ACTIVITY
From the entries below, copy exactly the lines from the one that contains "Image resolution: width=1197, height=2576." through the one that contains "Kasyno (136, 2379)", both included, and only those.

RECORDS PROVIDED
——
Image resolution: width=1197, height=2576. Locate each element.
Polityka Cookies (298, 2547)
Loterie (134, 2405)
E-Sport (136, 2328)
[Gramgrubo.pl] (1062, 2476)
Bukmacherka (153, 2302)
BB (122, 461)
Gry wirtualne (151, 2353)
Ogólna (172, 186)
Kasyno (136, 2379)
——
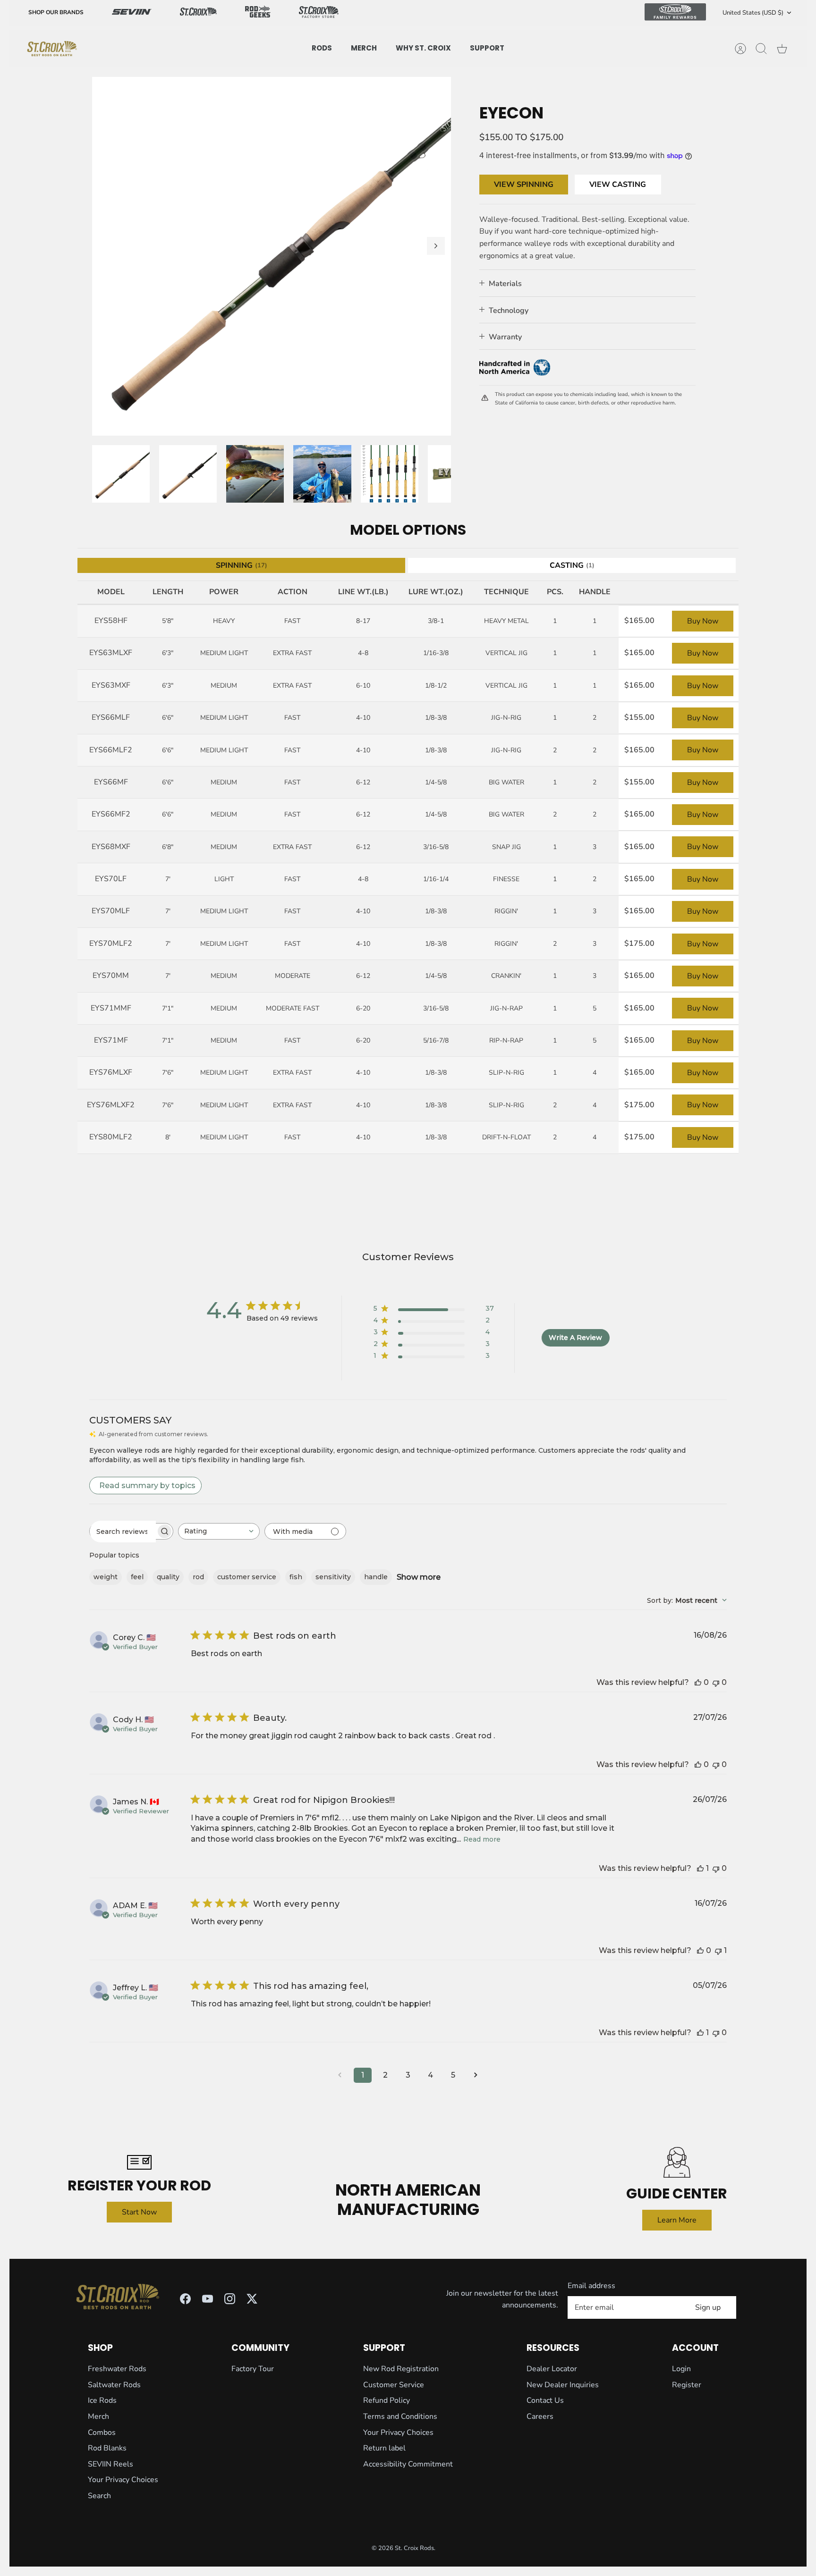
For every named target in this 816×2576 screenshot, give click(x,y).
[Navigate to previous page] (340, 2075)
——
OUTPUT FOR THIS EXERCISE
Image resolution: width=1197, height=2576. Locate each element.
Polityka Cookies (298, 2547)
Loterie (134, 2405)
E-Sport (136, 2328)
[Gramgrubo.pl] (1062, 2476)
Bukmacherka (153, 2302)
BB (122, 461)
Gry wirtualne (151, 2353)
Ogólna (172, 186)
Kasyno (136, 2379)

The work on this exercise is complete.